RECORDS FOR THIS TASK section start

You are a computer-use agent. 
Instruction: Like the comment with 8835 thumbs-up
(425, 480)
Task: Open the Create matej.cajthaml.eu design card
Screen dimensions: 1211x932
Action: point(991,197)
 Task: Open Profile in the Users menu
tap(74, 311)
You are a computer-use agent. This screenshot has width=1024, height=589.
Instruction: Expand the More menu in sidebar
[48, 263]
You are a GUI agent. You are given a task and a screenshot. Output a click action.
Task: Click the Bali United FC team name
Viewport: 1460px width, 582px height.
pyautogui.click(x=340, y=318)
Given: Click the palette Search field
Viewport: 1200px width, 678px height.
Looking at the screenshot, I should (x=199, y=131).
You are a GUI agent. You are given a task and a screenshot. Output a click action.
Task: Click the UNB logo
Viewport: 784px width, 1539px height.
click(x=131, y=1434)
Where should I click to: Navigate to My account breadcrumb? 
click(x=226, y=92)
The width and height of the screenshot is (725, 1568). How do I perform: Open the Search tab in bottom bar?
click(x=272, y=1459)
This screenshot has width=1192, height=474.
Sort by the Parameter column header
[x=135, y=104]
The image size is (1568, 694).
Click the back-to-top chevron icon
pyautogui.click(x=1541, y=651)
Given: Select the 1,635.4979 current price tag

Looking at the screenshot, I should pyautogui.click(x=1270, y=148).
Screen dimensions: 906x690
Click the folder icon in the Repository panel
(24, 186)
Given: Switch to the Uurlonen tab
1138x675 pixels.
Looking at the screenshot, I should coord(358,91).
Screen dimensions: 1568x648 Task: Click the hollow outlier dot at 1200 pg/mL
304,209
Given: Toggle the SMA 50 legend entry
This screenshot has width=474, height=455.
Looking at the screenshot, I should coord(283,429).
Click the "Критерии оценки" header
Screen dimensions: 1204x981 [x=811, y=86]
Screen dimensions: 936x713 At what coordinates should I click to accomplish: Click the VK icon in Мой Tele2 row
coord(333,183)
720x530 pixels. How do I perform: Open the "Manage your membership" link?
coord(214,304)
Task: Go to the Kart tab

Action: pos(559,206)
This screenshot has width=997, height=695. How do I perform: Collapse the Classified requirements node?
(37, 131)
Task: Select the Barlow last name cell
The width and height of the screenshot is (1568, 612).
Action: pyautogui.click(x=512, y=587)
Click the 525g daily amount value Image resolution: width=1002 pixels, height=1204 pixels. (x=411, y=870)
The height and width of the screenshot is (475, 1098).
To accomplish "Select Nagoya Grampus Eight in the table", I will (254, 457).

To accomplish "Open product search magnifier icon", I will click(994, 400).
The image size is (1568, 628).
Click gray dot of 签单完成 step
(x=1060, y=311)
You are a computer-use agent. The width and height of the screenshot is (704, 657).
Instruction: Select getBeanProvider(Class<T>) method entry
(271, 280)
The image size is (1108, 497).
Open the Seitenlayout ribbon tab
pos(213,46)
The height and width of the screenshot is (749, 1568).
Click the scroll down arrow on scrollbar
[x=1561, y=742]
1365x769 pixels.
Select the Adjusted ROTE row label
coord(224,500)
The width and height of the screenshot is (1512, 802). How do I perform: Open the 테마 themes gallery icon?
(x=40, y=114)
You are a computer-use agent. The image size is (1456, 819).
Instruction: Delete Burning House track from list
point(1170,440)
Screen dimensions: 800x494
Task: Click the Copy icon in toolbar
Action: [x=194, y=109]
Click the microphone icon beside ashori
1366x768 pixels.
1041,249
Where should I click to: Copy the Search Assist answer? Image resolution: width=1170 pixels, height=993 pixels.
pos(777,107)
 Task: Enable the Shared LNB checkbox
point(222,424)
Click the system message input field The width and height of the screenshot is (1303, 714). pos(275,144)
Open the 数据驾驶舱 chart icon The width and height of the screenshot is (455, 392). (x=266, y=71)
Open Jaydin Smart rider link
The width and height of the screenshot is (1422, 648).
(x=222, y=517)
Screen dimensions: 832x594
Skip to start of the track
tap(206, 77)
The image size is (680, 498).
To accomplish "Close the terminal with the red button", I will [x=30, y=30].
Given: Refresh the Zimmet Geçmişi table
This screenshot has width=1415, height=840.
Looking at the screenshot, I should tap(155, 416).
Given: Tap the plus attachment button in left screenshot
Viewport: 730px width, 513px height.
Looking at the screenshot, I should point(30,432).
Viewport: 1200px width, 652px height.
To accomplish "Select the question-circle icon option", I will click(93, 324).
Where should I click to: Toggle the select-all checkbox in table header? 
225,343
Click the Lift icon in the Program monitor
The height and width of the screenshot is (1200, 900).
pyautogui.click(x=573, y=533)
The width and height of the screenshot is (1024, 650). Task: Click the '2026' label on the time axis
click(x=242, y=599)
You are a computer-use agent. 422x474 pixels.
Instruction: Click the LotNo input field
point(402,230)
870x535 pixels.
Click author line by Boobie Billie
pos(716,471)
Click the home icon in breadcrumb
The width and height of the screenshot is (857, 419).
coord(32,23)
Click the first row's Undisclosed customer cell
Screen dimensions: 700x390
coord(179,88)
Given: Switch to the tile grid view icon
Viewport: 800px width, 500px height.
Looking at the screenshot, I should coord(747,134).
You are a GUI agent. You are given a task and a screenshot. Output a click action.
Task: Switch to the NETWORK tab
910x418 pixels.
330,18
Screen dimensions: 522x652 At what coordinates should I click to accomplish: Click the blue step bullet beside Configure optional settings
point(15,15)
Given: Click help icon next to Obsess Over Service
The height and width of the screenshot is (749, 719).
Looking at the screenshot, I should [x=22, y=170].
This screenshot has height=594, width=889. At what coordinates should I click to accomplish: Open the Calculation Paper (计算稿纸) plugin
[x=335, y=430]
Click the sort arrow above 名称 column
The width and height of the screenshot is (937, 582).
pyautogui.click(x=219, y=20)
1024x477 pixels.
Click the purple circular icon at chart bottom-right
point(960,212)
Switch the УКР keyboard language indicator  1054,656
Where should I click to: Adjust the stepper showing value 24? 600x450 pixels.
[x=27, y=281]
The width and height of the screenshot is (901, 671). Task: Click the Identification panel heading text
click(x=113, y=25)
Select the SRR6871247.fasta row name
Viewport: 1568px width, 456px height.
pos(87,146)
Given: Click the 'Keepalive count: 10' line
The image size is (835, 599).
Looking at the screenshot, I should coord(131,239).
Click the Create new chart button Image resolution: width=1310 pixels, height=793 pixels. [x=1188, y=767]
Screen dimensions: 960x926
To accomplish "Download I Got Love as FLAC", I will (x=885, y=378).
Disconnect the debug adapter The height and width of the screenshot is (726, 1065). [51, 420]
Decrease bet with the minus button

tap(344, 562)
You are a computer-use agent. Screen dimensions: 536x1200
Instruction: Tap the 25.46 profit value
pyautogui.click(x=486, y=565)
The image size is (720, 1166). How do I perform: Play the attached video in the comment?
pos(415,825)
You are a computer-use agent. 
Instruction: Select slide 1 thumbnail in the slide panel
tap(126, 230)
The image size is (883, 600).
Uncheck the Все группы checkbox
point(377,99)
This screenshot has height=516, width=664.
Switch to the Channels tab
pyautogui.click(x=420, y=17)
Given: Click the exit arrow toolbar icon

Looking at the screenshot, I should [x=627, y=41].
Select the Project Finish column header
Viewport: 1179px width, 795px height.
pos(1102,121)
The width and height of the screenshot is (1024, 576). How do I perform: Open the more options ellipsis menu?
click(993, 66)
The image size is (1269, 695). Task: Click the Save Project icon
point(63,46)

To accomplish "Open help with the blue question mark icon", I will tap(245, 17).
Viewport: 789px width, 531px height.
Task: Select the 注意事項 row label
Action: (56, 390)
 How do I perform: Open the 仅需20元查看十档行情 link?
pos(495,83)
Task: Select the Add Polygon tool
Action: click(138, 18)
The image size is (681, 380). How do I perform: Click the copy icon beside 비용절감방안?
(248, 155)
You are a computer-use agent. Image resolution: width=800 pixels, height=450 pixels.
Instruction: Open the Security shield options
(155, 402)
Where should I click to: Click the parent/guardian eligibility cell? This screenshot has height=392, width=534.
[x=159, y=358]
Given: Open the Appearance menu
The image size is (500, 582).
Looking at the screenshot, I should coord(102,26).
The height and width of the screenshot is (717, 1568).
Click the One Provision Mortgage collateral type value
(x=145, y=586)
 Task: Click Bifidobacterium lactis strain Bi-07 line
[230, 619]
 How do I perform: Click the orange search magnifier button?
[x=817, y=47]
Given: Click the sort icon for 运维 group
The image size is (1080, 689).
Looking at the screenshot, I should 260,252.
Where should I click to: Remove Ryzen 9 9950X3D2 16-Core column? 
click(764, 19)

RECORDS FOR THIS TASK section end

**THE TASK**: Copy each line above that has the word "computer".

**TASK ANSWER**:
You are a computer-use agent. 
You are a computer-use agent. This screenshot has width=1024, height=589.
You are a computer-use agent. The width and height of the screenshot is (704, 657).
You are a computer-use agent. The image size is (1456, 819).
You are a computer-use agent. 422x474 pixels.
You are a computer-use agent. Screen dimensions: 536x1200
You are a computer-use agent. 
You are a computer-use agent. Image resolution: width=800 pixels, height=450 pixels.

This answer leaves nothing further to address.